There is no specific and curative treatment for this pathology, the most important thing is to identify the internal manifestations early and treat them before they become irreversible. For this reason, it is very important to routinely study them and treatment must be individualized according to the disease:

  • Cutaneous manifestations: there is no treatment that has been shown so far to be effective in slowing or reversing cutaneous fibrosis, however, some studies, although without statistically significant data, found improvement in cutaneous evolution if both methotrexate and mycophenolate are used in initial stages.
  • Pruritus: Intense pruritus is often a frequent problem in patients with scleroderma. The indicated measures are to avoid abrasive soaps, not to be in contact with water for a long time, good hydration and in very severe cases creams with capsaicin or antihistamines. And although they do not give very good results, low doses of oral steroids can also be used (topical ones do not usually work).

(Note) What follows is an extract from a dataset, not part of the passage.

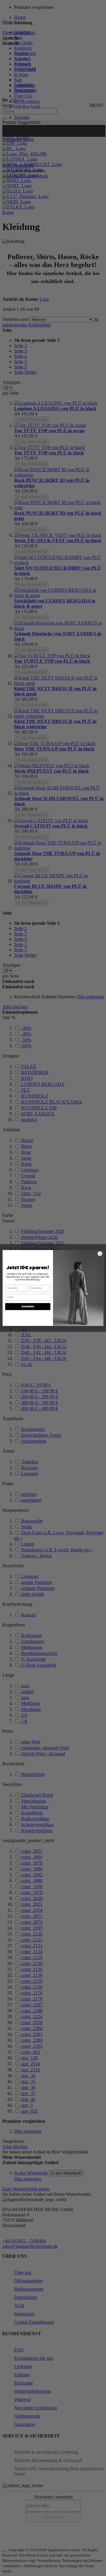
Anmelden (27, 1306)
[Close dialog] (99, 1254)
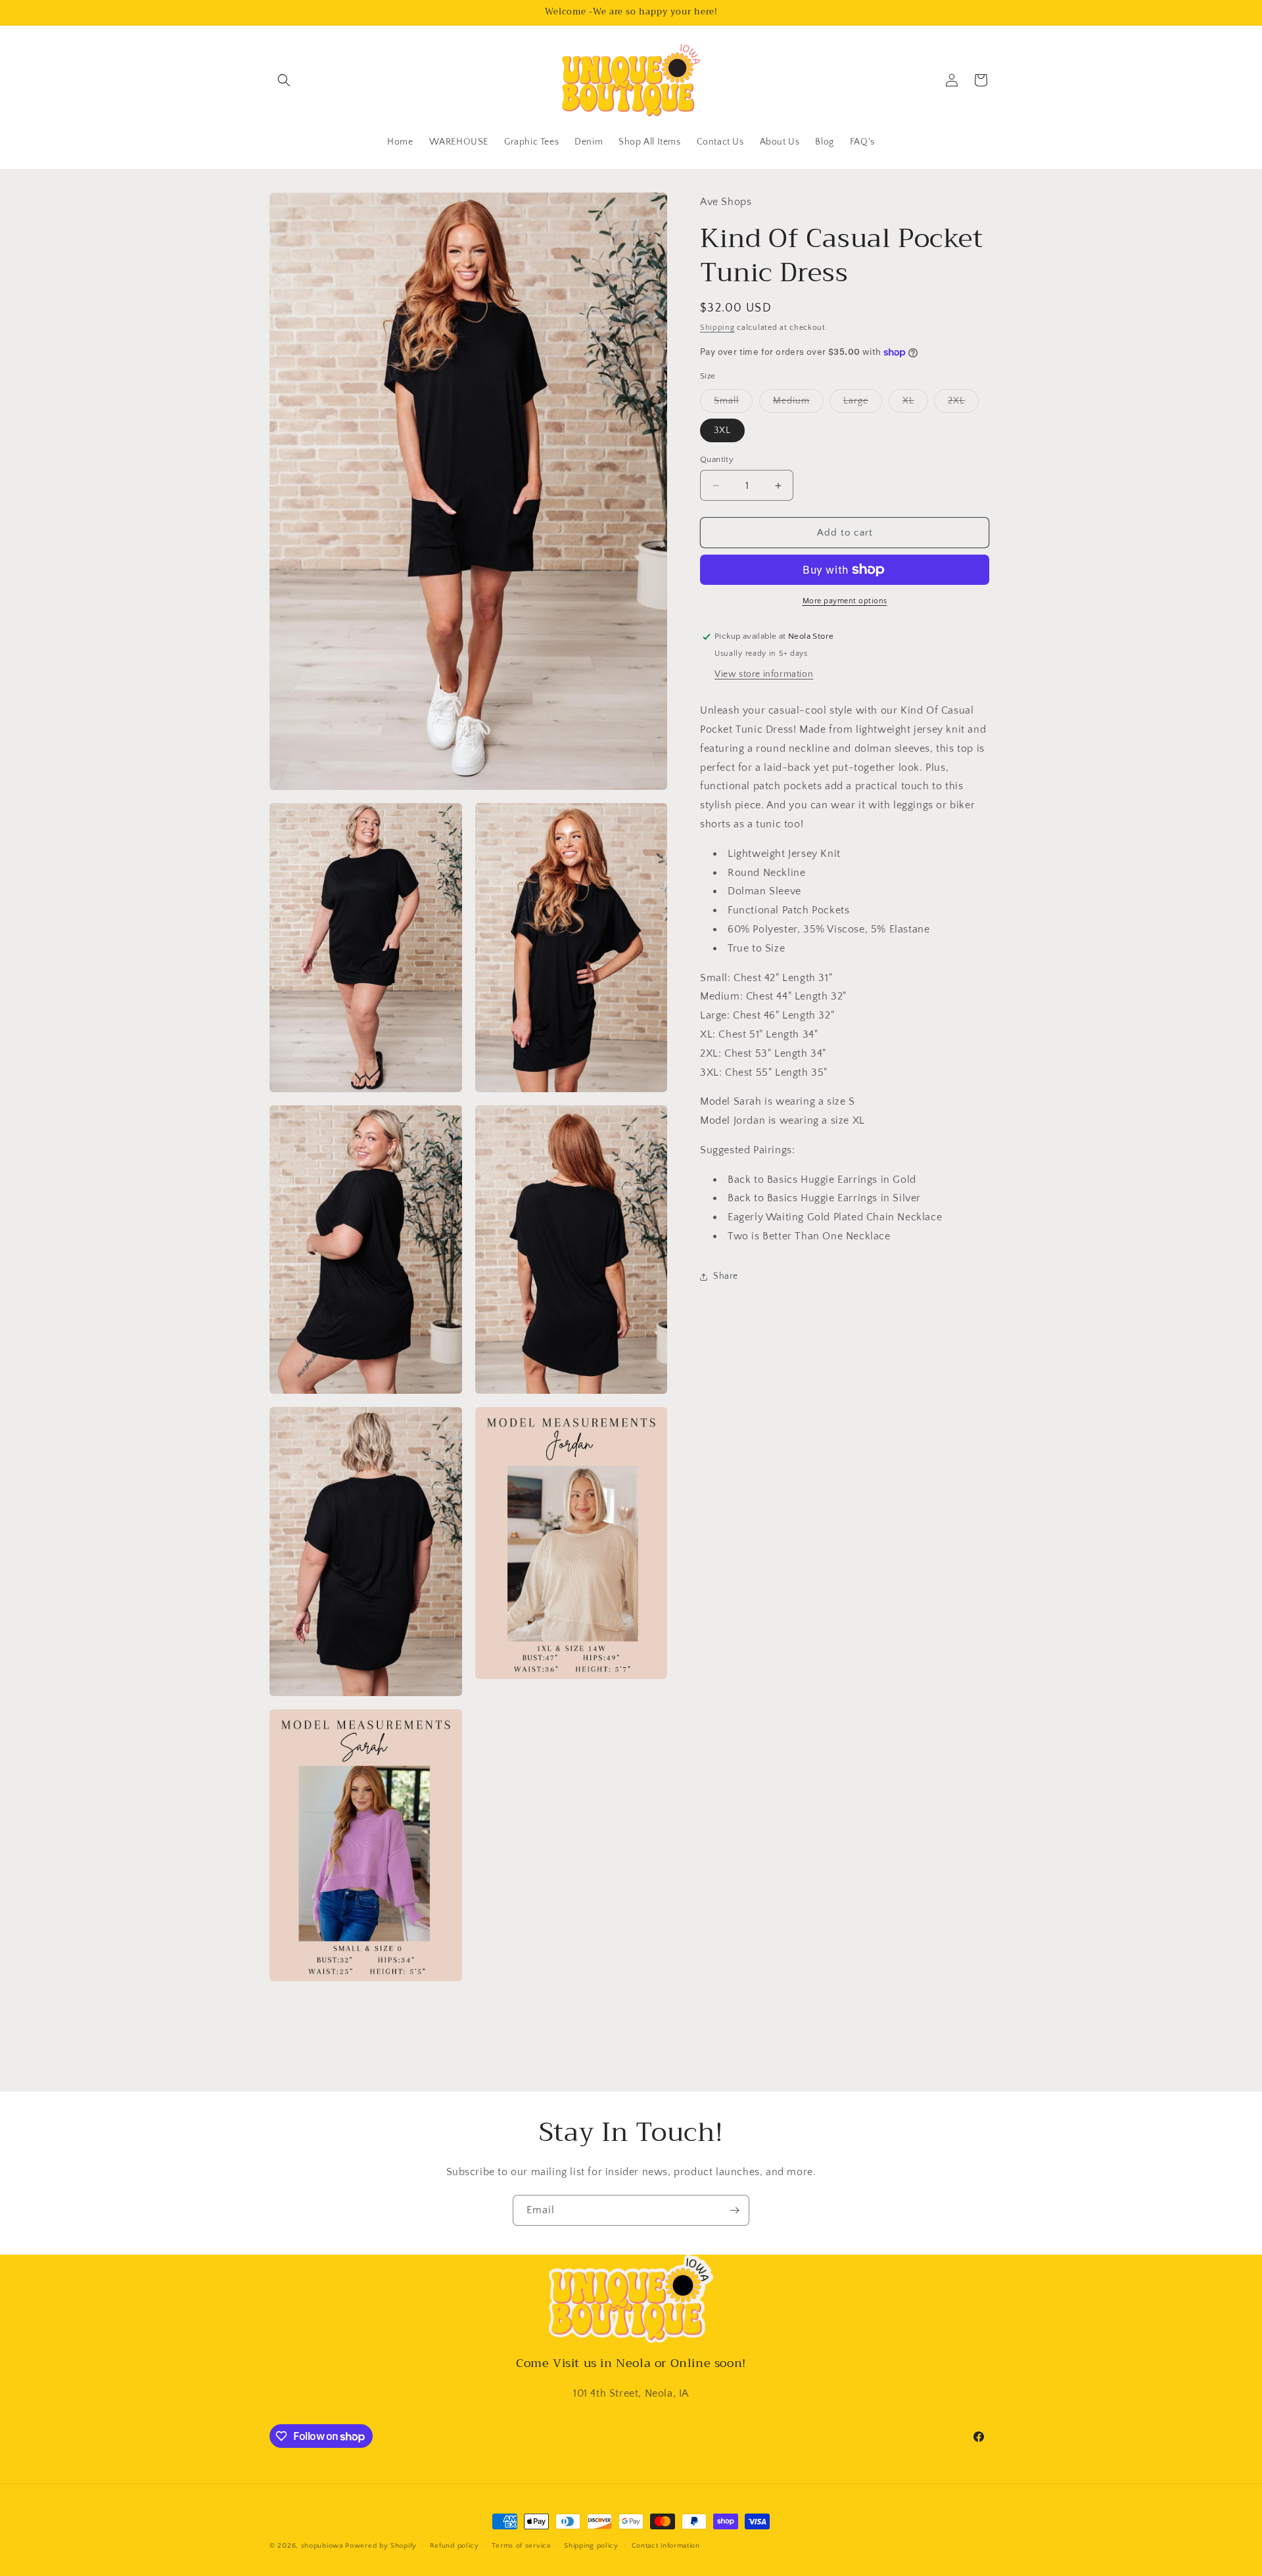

  • Raynaud’s syndrome: General measures should be taken avoiding cold, coffee, stimulants, beta-blockers, avoiding sudden changes in temperature. Depending on the severity, calcium antagonists, losartan, fluoxetine, sindernafil should also be taken, starting with small doses and increasing as needed. In severe cases with digital ischemia, iloprost IV should be taken and in case of recurrent ulcers, bosentan (antiendotline1).
  • Gastrointestinal: Proton pump inhibitors, metoclopramide or cisapride or erythromycin are recommended for hypomotility, antibiotics such as amoxicline 500 mg every 8h,
    ciprofloxacin, tripetroprim, etc. for malabsorption or metronidazole in cases of persistent diarrhea.
  • Pulmonary: If there is interstitial pulmonary involvement, the use of steroids and immunosuppressants such as cyclophosphamide, azathioprine, and in refractory cases imatinib, rituxima, also in some cases autologous bone marrow transplantation has been used (but the results are not conclusive) and sometimes lung transplantation.